The topic of my first lesson in Italian literature at university was the change from Latin to the vernacular language.

Straight out of high school, I expected a string of Christian classics, of translations into the vernacular, but I was submerged by a number of texts that suddenly made medieval an everyday occurrence.

It seems incredible, but even in the years when Dante or Petrarca handwrote pages with immortal verses, other men spoiled walls, signs and doors with writing that would pass down over the course of history, totally anonymous, bearing witness to the changes in language.

This is how I discovered the Verona riddle, and the even older writings on the walls of Pompeii and Herculaneum.Vandalism and obscene amorous confessions were interspersed with signs that announce places, customs and traditions.However, if the present were to be treated with the taxonomic passion of philology and classic archaeology, how would the modern world be portrayed?

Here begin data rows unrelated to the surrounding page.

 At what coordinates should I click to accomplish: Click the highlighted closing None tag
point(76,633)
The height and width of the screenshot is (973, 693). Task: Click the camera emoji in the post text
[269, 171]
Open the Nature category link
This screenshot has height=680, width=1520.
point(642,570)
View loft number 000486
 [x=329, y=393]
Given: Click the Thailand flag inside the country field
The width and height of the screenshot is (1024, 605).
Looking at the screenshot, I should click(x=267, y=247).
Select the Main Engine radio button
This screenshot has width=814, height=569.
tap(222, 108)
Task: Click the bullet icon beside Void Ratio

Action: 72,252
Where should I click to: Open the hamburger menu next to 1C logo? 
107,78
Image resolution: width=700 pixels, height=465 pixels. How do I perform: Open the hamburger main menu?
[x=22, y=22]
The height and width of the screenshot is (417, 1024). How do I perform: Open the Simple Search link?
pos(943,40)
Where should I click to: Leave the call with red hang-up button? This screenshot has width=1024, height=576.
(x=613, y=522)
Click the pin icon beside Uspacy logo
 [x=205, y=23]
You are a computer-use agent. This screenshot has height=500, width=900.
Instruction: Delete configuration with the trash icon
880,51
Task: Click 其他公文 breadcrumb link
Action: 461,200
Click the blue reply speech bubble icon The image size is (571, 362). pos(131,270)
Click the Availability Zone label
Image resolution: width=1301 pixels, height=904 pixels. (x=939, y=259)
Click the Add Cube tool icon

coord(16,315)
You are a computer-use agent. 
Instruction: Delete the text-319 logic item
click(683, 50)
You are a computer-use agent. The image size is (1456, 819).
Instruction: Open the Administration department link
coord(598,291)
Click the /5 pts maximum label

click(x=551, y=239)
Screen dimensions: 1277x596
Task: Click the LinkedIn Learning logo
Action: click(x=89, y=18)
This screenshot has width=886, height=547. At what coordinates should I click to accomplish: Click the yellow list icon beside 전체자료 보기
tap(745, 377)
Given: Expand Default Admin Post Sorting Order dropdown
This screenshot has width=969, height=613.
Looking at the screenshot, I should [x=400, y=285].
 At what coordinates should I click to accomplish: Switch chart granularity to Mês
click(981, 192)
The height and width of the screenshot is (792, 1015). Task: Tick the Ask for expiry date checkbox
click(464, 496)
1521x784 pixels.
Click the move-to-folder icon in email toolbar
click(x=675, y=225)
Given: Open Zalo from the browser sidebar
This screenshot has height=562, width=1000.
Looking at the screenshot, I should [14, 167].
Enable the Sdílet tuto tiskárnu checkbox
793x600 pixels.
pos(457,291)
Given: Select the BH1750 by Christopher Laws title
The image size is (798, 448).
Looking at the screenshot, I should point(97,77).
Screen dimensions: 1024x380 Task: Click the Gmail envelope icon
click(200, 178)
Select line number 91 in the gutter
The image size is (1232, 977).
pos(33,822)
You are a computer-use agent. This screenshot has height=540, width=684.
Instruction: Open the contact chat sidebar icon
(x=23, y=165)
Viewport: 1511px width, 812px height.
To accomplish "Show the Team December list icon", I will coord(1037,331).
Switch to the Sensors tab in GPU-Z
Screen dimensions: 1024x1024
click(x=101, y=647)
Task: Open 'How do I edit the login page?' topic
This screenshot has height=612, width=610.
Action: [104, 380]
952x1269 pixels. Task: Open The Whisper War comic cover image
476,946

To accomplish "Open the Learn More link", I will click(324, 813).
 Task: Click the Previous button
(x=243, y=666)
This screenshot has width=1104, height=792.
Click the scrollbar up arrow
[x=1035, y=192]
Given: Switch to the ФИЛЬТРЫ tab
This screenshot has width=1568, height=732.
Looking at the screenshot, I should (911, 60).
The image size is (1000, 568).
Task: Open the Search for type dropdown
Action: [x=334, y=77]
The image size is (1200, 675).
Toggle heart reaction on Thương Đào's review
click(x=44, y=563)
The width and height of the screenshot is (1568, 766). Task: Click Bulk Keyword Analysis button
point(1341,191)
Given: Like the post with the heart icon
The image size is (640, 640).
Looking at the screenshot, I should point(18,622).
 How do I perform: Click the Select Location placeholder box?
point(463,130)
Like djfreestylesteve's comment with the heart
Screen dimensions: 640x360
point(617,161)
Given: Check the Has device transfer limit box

I don’t know if this was the starting point for Francesco Bonesi, but it was most definitely the result.In a fully atypical mode Roma type is a kind of map of Rome without any urban references, a map made up exclusively of signs and their evocations.The signs are signs, friezes, engravings and the evocations are the relative references.

In fact, we could say that Bonesi’s Rome is a Rome that actually sticks to the present data. It is made up of typically Roman places.

However, by accumulation, these places transform everyday Rome into a dreamed Rome that sometimes seems ancient, sometimes modern, and other times future.